Politics of Informality and Anti-Urban Discourse
Meja Mwangi’s Projection of Postcolonial Nairobi in Going Down River Road
Keywords:
Informality, postcolonial Nairobi, anti-urbanism, necropolitics, agencyAbstract
This article examines how Meja Mwangi’s Going Down River Road portrays informality as a political mechanism in which postcolonial elites in Nairobi reasserted colonial logics to control urban citizenship, produce systematic economic precarity, regulate urban belonging, and sustain exclusion and marginalisation. For many Africans, the city was envisioned as an emblem of opportunity and modernity. It was within these urban discourses that grievances against colonial rule were articulated. However, the emergent postcolonial African city has proven difficult to distinguish from its colonial counterpart. Elites who came to power after colonisation continued to imagine urban spaces through colonial logics and frameworks. Employing Achille Mbembe’s concept of “necropolitics”, this paper argues that the postcolonial state regulates urban informality not simply as a response to socioeconomic pressures but as a strategic means of controlling urban citizenship by determining who has the right to live, work, and exist in the city. By criminalising informal labour, housing, and migration, postcolonial authorities perpetuate what Mbembe regards as the politics of life and death, whereby some groups are granted full access to urban life. In contrast, others are left to fend for themselves.
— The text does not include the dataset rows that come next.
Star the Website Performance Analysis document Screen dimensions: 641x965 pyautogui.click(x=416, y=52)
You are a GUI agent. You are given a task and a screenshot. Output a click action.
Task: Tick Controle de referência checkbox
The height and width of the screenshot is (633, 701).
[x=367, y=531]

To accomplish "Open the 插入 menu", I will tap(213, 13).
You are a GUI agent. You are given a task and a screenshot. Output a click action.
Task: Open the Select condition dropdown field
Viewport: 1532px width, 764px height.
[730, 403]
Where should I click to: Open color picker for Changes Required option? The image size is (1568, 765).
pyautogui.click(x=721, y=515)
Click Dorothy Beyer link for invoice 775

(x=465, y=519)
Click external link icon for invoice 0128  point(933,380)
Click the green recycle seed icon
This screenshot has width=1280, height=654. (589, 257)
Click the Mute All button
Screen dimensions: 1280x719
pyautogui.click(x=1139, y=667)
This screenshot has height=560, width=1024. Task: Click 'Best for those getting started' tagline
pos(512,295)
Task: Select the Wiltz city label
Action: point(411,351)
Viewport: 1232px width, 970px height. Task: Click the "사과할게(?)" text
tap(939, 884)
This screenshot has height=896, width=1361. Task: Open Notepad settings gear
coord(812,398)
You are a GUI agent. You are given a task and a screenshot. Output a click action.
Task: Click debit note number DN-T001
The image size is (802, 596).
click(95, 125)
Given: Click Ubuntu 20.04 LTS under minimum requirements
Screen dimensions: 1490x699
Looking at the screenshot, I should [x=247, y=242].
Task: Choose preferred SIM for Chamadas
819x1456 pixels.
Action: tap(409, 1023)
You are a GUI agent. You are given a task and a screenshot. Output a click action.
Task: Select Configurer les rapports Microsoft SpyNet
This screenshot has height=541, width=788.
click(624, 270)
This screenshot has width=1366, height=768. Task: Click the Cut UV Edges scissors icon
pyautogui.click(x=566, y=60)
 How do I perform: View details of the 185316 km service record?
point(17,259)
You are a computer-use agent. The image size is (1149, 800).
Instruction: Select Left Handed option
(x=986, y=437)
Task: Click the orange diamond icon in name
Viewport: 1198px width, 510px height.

In this regard, Mwangi depicts the lived experiences of marginalised urbanites in Nairobi from a ‘necropolitical’ perspective, framing their lived urban experience as “a form of death-in-life”, particularly when they forge alternative means of survival that deviate from the state’s prescribed formalities. Centring on postcolonial insights, this paper employs qualitative methods, particularly close reading alongside textual and contextual analysis, to examine how Mwangi challenges the continuities between colonial and postcolonial regimes of control, hence underscoring the agency of the marginalised to capture the sense of inclusion. Generally, this article argues that the novel portrays informality as a political machinery of controlling urban citizenship, allowing accessibility while systematically reproducing exclusion and marginalisation in which inequality is controlled rather than resolved.